### Quoted passage
[start]

Skip to main content

MICO: Mutual Information and Conic Optimization for feature selection.

Project description

MICO: Mutual Information and Conic Optimization for feature selection

MICO is a Python package that implements a conic optimization based feature selection method with mutual information (MI) measure. The idea behind the approach is to measure the features’relevance and redundancy using MI, and then formulate a feature selection problem as a pure-binary quadratic optimization problem, which can be heuristically solved by an efficient randomization algorithm via semidefinite programming. Optimization software Colin is used for solving the underlying conic optimization problems.

[end]

### Set exercise a
Could you recast the records from the line containing "Open the browser" through the line containing "tap(50, 17)", inclusive, as a Markdown table with columns Row and Line, leaving out blank lines?
The MICO project description above and the records that follow are unrelated material.

### Extracted entries
[start]

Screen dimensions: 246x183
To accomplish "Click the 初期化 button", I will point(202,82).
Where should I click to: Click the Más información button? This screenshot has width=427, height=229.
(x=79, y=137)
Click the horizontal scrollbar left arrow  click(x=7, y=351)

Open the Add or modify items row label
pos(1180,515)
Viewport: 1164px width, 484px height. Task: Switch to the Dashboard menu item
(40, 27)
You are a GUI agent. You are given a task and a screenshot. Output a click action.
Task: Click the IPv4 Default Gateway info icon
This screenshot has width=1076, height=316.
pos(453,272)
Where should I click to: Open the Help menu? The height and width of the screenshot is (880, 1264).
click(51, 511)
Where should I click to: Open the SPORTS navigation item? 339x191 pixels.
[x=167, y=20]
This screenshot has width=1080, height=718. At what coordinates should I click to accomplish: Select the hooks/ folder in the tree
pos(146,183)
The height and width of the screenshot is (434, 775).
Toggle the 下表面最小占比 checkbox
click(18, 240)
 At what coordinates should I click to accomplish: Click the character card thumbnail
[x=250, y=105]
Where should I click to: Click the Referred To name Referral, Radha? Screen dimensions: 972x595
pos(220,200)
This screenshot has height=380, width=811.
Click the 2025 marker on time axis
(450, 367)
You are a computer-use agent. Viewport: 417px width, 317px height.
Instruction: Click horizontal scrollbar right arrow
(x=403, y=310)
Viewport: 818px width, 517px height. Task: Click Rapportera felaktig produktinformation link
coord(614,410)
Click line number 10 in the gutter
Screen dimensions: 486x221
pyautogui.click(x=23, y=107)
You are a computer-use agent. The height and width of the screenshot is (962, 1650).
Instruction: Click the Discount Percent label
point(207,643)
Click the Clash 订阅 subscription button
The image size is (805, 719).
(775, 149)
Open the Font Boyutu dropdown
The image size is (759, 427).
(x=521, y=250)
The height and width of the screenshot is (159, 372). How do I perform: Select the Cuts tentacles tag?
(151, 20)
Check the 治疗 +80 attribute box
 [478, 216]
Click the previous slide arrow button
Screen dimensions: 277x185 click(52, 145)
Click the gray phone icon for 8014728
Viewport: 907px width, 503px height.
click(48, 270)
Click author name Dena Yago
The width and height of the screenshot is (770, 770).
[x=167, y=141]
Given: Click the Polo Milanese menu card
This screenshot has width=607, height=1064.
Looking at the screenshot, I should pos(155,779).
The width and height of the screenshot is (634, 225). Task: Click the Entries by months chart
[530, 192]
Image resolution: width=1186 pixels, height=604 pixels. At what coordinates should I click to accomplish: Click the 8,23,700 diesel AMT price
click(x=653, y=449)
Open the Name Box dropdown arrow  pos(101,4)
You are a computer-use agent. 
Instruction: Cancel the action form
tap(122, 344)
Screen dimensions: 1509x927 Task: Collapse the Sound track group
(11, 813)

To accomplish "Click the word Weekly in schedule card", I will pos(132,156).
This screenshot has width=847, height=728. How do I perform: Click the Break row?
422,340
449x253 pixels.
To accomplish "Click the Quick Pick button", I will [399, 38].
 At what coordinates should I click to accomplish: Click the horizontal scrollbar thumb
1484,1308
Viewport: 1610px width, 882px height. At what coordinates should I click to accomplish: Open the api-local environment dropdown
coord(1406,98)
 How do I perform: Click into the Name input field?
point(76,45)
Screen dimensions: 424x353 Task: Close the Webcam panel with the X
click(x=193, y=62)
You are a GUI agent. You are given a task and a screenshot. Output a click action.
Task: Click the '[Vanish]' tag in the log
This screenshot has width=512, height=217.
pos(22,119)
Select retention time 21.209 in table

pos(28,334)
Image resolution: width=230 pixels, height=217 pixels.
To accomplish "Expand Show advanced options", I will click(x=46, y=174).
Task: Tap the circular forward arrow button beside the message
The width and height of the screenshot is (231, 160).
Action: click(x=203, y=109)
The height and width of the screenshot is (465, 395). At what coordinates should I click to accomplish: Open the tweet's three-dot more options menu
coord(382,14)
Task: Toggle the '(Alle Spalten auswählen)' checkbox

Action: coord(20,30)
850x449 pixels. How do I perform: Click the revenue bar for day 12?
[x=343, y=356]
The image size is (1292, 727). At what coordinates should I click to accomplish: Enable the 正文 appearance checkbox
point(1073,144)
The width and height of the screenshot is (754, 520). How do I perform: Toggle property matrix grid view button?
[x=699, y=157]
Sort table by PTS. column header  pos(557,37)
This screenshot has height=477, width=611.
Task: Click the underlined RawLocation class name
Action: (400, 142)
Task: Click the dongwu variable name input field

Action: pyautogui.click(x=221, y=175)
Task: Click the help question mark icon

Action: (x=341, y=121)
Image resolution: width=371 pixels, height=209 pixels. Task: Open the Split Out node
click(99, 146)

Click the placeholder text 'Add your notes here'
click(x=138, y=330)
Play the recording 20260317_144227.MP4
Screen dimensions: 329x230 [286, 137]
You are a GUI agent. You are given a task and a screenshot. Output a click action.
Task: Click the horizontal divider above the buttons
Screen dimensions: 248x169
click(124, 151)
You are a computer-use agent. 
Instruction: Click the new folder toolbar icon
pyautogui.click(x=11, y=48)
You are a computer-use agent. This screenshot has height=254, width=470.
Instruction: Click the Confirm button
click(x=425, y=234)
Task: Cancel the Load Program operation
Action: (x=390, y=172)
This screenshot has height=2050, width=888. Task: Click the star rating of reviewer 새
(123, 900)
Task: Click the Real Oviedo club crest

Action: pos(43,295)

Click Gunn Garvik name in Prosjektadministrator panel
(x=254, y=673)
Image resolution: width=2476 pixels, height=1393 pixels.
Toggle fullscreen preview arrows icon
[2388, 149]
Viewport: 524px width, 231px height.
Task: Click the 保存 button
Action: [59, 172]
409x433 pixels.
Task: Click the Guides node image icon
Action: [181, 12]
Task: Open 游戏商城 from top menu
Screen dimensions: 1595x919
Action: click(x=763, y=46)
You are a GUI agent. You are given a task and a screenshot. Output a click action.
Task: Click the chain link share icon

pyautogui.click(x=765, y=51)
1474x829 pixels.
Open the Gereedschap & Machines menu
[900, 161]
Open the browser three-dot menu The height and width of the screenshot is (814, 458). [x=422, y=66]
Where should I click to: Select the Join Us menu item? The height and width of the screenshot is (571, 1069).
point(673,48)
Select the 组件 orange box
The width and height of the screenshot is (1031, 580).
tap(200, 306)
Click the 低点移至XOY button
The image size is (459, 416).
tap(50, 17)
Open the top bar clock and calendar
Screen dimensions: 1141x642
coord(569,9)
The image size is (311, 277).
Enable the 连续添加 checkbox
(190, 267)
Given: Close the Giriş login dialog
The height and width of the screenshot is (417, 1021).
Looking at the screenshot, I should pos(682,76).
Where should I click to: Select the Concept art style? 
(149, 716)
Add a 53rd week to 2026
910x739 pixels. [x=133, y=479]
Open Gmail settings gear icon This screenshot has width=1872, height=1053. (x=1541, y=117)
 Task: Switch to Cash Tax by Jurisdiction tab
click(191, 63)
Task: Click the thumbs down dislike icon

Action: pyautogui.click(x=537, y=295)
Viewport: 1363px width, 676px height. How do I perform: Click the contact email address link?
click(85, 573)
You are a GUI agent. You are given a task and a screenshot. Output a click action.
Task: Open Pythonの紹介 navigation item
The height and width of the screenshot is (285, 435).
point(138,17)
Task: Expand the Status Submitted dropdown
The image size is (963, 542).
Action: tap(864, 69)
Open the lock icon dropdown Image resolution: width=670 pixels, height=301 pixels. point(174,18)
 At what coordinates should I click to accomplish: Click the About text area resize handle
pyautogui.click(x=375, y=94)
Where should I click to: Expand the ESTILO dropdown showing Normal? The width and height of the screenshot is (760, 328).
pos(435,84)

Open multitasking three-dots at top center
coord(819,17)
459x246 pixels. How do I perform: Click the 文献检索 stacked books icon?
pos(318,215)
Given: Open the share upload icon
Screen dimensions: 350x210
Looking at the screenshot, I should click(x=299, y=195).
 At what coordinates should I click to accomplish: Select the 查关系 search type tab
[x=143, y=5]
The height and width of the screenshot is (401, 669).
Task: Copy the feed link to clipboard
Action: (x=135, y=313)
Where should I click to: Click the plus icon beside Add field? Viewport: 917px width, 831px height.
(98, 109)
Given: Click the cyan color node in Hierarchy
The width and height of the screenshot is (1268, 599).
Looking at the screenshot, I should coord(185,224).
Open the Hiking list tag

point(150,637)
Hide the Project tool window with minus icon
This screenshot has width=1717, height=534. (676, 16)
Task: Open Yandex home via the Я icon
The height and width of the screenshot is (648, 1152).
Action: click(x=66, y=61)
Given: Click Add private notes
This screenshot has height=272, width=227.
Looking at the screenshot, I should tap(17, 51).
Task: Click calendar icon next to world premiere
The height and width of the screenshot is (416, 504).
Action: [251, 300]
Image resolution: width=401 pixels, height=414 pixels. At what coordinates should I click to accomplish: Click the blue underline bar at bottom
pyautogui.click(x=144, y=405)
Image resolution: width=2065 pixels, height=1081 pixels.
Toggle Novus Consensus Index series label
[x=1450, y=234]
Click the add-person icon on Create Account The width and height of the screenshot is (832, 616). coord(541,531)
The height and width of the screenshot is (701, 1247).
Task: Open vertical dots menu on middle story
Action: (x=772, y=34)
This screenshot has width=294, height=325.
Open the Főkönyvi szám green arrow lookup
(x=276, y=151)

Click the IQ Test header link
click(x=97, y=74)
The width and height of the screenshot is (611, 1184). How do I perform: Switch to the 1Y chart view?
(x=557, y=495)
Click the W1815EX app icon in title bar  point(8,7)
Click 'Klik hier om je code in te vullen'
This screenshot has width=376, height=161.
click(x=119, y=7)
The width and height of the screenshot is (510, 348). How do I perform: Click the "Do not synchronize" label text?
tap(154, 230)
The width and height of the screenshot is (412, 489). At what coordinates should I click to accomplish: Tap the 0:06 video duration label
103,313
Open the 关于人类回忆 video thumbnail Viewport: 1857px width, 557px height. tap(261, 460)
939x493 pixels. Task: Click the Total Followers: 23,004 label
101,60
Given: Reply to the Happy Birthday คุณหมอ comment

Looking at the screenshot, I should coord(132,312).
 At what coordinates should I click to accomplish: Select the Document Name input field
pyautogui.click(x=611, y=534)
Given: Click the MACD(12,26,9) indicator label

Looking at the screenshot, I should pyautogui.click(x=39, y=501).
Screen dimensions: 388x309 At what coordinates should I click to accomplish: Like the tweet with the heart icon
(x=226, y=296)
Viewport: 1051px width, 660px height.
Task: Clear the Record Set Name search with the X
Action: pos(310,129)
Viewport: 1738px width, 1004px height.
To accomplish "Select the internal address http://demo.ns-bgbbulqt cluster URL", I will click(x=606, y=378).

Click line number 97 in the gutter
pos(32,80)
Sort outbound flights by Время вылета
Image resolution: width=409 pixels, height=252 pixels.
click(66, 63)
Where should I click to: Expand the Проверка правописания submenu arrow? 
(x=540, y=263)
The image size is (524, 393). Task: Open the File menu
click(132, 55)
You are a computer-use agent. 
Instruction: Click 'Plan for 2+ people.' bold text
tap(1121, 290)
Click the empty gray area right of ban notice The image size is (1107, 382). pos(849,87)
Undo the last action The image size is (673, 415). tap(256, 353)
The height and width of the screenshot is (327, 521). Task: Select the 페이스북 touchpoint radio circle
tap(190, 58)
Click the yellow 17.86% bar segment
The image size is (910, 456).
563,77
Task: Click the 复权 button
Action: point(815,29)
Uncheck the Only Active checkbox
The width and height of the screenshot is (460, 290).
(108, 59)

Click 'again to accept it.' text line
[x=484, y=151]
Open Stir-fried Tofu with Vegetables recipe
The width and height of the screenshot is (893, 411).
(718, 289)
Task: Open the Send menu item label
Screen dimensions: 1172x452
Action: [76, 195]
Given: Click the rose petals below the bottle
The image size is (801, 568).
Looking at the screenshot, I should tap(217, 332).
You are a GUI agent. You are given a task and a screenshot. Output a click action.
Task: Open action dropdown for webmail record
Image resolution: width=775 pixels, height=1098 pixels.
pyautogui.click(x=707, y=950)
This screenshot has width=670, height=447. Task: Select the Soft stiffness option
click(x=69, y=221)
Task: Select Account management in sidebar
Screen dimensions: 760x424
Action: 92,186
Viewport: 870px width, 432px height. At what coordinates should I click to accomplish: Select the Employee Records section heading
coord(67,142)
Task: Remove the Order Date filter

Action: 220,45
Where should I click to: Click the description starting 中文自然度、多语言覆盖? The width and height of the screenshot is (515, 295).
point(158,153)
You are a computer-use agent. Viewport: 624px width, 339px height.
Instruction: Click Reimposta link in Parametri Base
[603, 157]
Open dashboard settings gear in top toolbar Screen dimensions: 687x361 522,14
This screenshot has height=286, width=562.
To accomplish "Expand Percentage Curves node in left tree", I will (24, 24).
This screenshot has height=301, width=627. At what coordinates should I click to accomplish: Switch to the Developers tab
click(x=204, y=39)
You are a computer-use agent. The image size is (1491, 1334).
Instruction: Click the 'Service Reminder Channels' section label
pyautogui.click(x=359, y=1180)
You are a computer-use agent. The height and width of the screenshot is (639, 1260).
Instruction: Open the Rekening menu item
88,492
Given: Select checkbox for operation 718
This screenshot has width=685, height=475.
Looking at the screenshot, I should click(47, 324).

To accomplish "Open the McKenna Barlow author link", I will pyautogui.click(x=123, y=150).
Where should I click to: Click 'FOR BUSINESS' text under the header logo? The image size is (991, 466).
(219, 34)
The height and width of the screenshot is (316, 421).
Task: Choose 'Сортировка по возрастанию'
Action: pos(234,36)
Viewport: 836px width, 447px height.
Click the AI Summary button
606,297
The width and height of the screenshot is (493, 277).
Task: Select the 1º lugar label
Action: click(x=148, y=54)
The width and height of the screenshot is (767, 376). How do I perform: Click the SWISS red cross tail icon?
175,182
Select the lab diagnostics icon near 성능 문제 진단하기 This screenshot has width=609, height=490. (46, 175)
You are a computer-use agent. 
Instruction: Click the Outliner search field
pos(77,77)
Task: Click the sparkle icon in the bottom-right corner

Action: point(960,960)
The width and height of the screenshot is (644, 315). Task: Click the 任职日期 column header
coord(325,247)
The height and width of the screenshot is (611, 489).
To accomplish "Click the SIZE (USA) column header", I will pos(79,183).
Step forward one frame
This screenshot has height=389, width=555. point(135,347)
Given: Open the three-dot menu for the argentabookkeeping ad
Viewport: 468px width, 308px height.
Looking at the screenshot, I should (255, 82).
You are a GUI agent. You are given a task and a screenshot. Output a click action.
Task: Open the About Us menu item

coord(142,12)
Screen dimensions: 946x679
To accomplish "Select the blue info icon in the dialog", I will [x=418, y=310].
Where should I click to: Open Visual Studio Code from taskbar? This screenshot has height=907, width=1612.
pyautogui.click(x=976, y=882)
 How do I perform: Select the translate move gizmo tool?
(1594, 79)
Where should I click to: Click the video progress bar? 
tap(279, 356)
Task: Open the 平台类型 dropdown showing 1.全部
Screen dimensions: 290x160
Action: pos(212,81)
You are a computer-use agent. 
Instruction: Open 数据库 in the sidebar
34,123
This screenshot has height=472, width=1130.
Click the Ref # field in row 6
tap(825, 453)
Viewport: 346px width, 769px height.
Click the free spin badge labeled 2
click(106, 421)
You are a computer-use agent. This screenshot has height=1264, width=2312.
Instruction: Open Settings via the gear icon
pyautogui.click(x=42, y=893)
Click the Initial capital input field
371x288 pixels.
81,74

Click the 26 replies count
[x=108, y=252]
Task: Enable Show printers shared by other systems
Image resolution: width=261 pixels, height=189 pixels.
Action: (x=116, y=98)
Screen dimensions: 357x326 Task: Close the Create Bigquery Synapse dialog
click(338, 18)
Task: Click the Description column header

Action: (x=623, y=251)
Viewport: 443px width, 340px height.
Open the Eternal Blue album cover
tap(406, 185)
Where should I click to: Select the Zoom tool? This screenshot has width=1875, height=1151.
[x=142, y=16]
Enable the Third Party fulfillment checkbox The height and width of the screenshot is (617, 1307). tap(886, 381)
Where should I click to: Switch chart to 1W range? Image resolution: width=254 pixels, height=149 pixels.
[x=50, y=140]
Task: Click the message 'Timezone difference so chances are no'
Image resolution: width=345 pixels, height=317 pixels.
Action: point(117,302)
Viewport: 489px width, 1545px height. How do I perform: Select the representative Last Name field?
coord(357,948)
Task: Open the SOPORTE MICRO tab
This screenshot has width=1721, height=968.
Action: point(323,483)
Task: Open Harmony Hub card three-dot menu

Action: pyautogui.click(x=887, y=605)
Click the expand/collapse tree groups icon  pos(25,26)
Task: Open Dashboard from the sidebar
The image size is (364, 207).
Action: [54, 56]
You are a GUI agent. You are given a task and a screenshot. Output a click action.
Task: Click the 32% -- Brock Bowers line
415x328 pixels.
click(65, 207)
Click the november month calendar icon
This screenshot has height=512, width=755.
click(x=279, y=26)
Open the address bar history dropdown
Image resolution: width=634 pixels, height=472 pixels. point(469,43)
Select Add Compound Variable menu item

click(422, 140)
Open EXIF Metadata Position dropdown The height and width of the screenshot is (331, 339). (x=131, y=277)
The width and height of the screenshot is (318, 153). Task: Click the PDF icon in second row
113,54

[end]

### Set exercise b
How would you sum up the MICO project description in two sentences?

### Final result a
| Row | Line |
|---|---|
| 1 | Open the browser three-dot menu The height and width of the screenshot is (814, 458). [x=422, y=66] |
| 2 | Where should I click to: Select the Join Us menu item? The height and width of the screenshot is (571, 1069). |
| 3 | point(673,48) |
| 4 | Select the 组件 orange box |
| 5 | The width and height of the screenshot is (1031, 580). |
| 6 | tap(200, 306) |
| 7 | Click the 低点移至XOY button |
| 8 | The image size is (459, 416). |
| 9 | tap(50, 17) |

### Final result b
MICO is a Python package that implements a conic optimization based feature selection method with a mutual information measure. It measures feature relevance and redundancy with mutual information and formulates feature selection as a pure-binary quadratic optimization problem, which a randomization algorithm solves heuristically via semidefinite programming, and it uses the optimization software Colin for the underlying conic optimization problems.